Spesso, Ghetanaccio era chiamato per fare spettacoli nelle belle case dei nobili romani. Grazie a qualche commediola, con i burattini, ne allietava  le serate.
Una volta, di Carnevale fu invitato addirittura dall'Ambasciatore di Francia.
Conoscendolo, l'Ambasciatore si raccomandò di non esagerare a dire bricconate e di non fare "rumori con la bocca"(Erano famose le sue pernacchie rumorosissime).

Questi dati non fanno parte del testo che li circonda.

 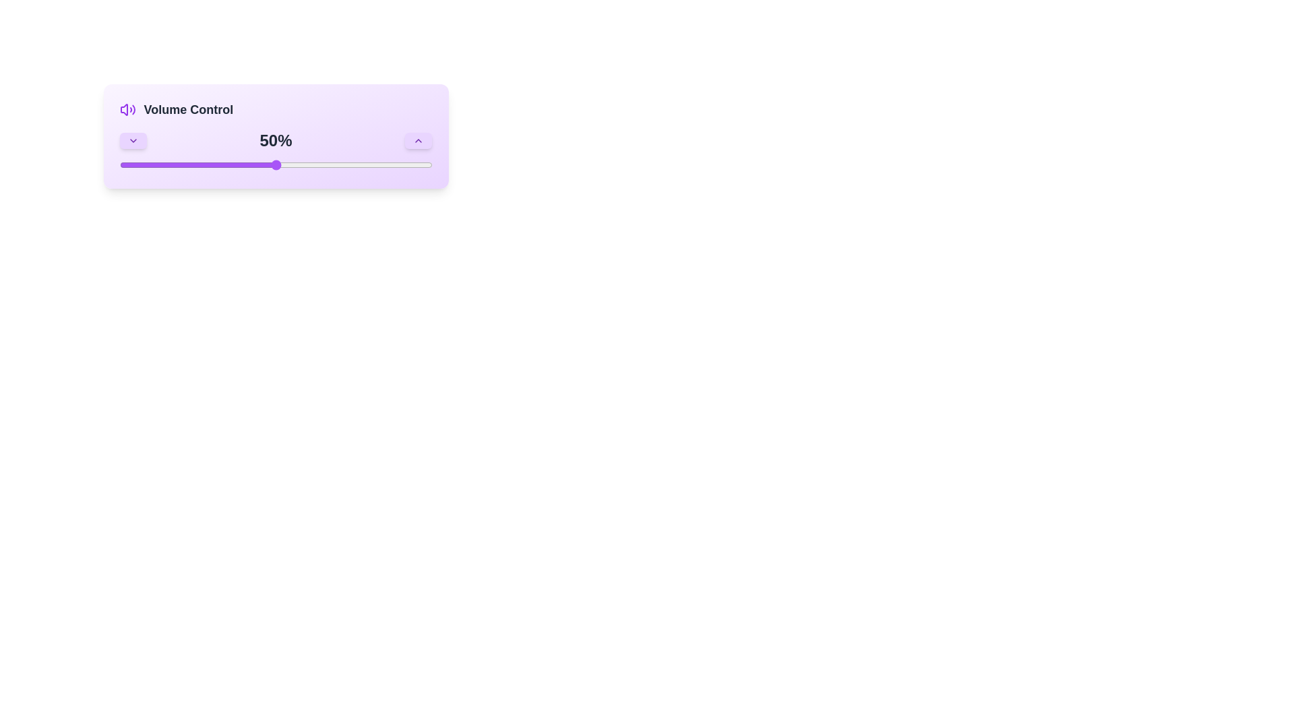 I want to click on the volume slider, so click(x=338, y=164).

Con la solita prontezza Ghetanaccio rispose di stare tranquillo in quanto alle bricconate, ma gli si doveva permettere di fare almeno una sola pernacchia!! L'Ambasciatore gli diede l'ok.

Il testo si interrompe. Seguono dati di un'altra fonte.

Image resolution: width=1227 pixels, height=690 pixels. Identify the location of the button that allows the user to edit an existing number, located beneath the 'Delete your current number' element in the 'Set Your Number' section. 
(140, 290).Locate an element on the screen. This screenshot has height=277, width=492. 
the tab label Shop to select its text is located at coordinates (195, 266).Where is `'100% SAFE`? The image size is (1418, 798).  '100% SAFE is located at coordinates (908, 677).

Così venne la sera dello spettacolo, il salone dell'Ambasciatore era pieno di cardinali, prelati, principi, principesse, etc.
S'alza il sipario e appare Pulcinella, vestito da re, seduto a scrivere sullo sfondo di una grande sala del suo palazzo. Entra un servitore in gran livrea, s'inchina e poi dice forte:
- Sua eccellenza l'ambasciatore di Francia!
Non finisce di dire l'ultima parola e... parte una pernacchia tale da rintronare tutti i vetri del salone. Si può immaginare la stizza dell'Ambasciatore, che si alzò tutto infuriato e così apostrofò Ghetanaccio:
-Mascalzone::Questa è la promessa...
Ghetanaccio allora: -Scusi eccellenza, ma eravamo d'accordo che potevo fa una di pernacchia....
Ambasciatore: -ma proprio in quel punto?
E Ghetanaccio:-Eccellenza, ci stava così bene!!!”

Il burattinaio tramandato da Zanazzo ebbe vita breve in quanto morì a soli 50 anni di tubercolosi.